Juri Lomba Cerdas Cermat Empat Pilar nan diadakan MPR, di Kalbar pada Sabtu (9/5/2026). Foto: Youtube/MPRGOID

Sebelumnya, juri serta MC aktivitas Lomba Cerdas Cermat (LCC) Empat Pilar MPR RI 2026 tingkat Provinsi Kalimantan Barat digugat ke Pengadilan Negeri Jakarta Pusat. Mereka diminta minta maaf kepada peserta nan dirugikan lantaran menyalahkan jawaban nan benar.

Gugatan diajukan oleh seorang David Tobing, advokat terkenal dengan spesialisasi di bagian perlindungan konsumen. David menyebut ada tiga pihak nan digugatnya ialah pihak MPR, juri, dan juga MC.

"Iya, tindakan Juri dan Moderator tidak benar, makanya saya sebagai Warga Negara berkuasa koreksi salah satunya melalui Gugatan ke Pengadilan Negeri Jakarta Pusat dengan Kode Register : JKT.PST-12052026HYC tanggal 12 Mei 2026," kata David dalam keterangannya kepada wartawan dikutip pada Rabu (13/5).

Lomba Cerdas Cermat Empat Pilar nan diadakan MPR di Kalimantan Barat, Sabtu (9/5/2026).
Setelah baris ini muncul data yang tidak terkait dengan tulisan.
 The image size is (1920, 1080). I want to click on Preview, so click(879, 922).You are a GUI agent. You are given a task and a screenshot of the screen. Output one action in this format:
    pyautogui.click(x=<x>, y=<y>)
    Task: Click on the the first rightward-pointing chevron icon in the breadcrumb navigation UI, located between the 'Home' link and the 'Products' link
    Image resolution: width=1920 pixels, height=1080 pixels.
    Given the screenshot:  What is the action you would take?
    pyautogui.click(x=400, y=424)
Foto: Youtube/MPRGOID

Berikut petitum nan diajukan oleh David Tobing:

Dalam Provinsi

Memerintahkan Tergugat II (Dyastasita Widya Budi, S. Sos.) dan Tergugat III (Indri Wahyuni, S.I.P., M.A.) untuk meminta maaf secara langsung dan terbuka kepada seluruh siswa dan Guru SMAN 1 Pontianak nan bertempat tinggal di Jl. Gusti Johan Idrus, Akcaya, Kecamatan Pontianak Selatan, Kota Pontianak, Kalimantan Barat 78121.

Dalam Pokok Perkara

  1. Menyatakan Para Tergugat telah melakukan Perbuatan Melawan Hukum;

  2. Memerintahkan Tergugat I (H. Ahmad Muzani selaku Ketua Majelis Permusyawaratan Rakyat) memberhentikan secara tidak hormat Tergugat II (Dyastasita Widya Budi, S. Sos.) dan Tergugat III (Indri Wahyuni, S.I.P., M.A.) selaku Pekerja di Majelis Permusyawaratan Rakyat Republik Indonesia.
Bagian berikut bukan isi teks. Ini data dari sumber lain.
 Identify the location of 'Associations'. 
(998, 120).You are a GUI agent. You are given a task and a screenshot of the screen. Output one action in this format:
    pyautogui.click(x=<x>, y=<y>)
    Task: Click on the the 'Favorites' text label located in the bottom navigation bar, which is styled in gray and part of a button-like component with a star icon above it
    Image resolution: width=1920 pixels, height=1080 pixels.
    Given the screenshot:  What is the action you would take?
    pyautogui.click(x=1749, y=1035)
  3. Menghukum Tergugat II (Dyastasita Widya Budi, S. Sos.) dan Tergugat III (Indri Wahyuni, S.I.P., M.A.) dilarang menjadi Juri di aktivitas resmi kenegaraan baik di tingkat daerah, tingkat pusat maupun tingkat nasional;

  4. ⁠Menghukum Tergugat IV (Shindy Luthfiana) dilarang menjadi Pemandu Acara di aktivitas resmi kenegaraan baik di tingkat daerah, tingkat pusat maupun tingkat nasional.
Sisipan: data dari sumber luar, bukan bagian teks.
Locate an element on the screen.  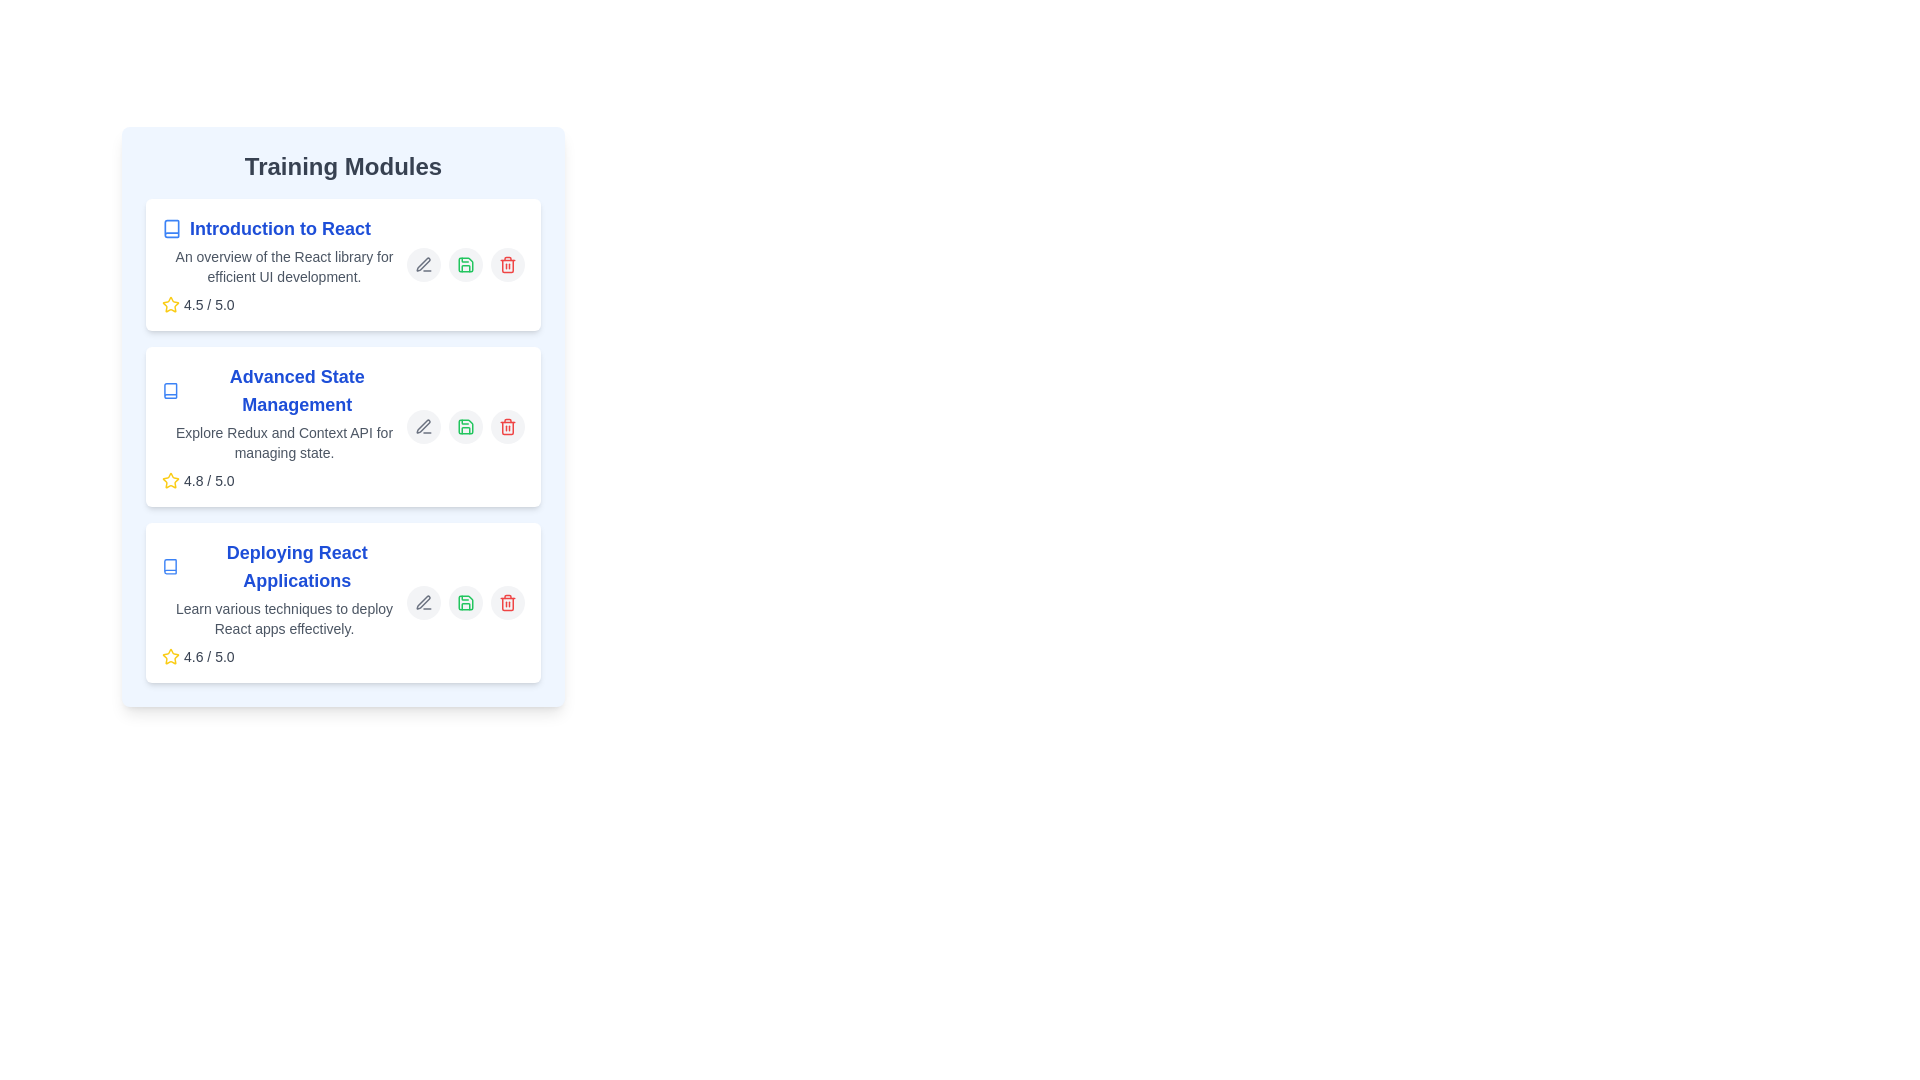
the pen icon button representing the edit function in the 'Advanced State Management' module is located at coordinates (422, 426).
  5. Menghukum Tergugat II (Dyastasita Widya Budi, S. Sos.), Tergugat III (Indri Wahyuni, S.I.P., M.A.) dan Tergugat IV (Shindy Luthfiana) untuk meminta maaf di 3 (tiga) surat berita cetak nasional berukuran separuh halaman.

  6. Menghukum Para Tergugat untuk bayar biaya perkara ini seluruhnya.